Could you compare it with Boa? It is written in Rust too.

https://github.com/boa-dev/boa

  • ivankra 2 days ago

    I have some benchmark results here: https://ivankra.github.io/javascript-zoo/?v8=true

    It's impressively compliant, considering it's just a one man project! Almost as fully featured as Boa, plus or minus a few things. And generally faster too, almost double the speed of Boa on some benchmarks.

    • lucideer 2 days ago

      First time seeing a few of the engines listed here - based on this table I'm surprised Samsung's Escargot hasn't gotten more attention. LGPL, 100% ES2016+ compliance, top 10 perf ranking, 25% the size of V8 & only 318 Github stars.

      A quick HN search shows 0 comments for Escargot - is there some hidden problem with this engine not covered in this table?

      • evilduck 2 days ago

        Because it pretty much only makes sense for Samsung TVs and smart appliances since it scores 3% on the benchmarks vs V8.

        It's too big for most embedded devices, too slow for general computing, and if you can run something 25% the size of V8, you can probably just run V8. If for some reason that size and speed profile does fit your niche and you aren't Samsung wanting to use their own software, then Facebook's Hermes looks better in terms of licensing, speed and binary size and writing compatible JS for it isn't that hard.

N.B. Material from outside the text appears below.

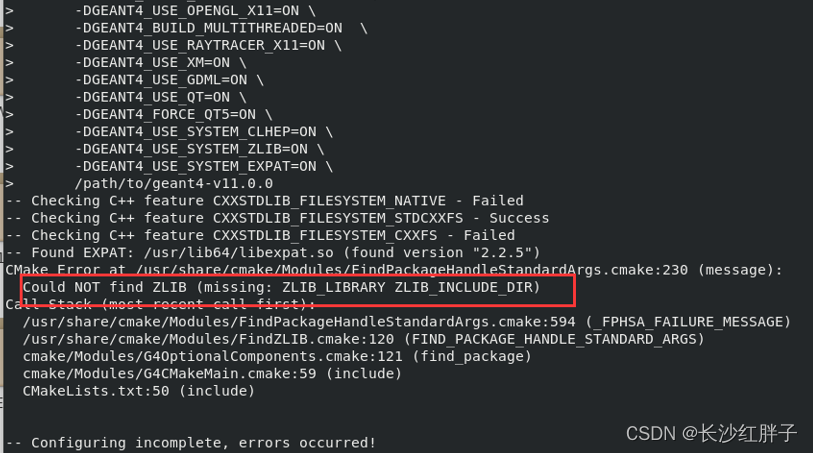Click the G4CMakeMain.cmake:59 stack line
The image size is (813, 453).
point(212,373)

        • ivankra 2 days ago

          Escargot is more spec-compliant than Hermes though.

          Sometimes you can't run V8 or any JIT engine because policy or politics, and it's nice to have options.

          • evilduck a day ago

            I get it, I'm not saying it's bad, I just think it fills a small niche and its popularity and reception mirror that.

    • mrec 2 days ago

      Surprised at the lack of a license though.

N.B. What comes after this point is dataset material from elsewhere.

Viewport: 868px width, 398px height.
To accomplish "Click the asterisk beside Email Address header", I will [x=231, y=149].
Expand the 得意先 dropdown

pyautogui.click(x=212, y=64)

    • nicoburns 2 days ago

      Interesting. Hermes and QuickJS both come out looking very good in these (in terms of performance vs. binary size)

phplovesong 2 days ago

Why is stuff written in rust always promoted as "written in rust" like its some magic thing?

  • ssrc 2 days ago

    I'm old enough to have seen the "written in lisp", "written in ruby", "written in javascript" eras, among others. It's natural.

    • phplovesong a day ago

      Im also old enough to recall when ruby (rails really) was the hype everyone jumped on. But i cant say i ever seen "rewritten in javascript/X" thing as its used with rust.

      In rust i see that the rewrite is the important thing, not the software itself. Its completely bonkers.

  • BiteCode_dev 2 days ago

    Because many people, including myself, have been consistently experiencing better quality from Rust-written software.

    Maybe it's the type of language that attracts people who are interested in getting the details right.

    Or maybe the qualities of the language mean if a project manages to reachthe production stage, it will be better than an alternative that would reach the production stage because the minimal level of quality and checks required are better.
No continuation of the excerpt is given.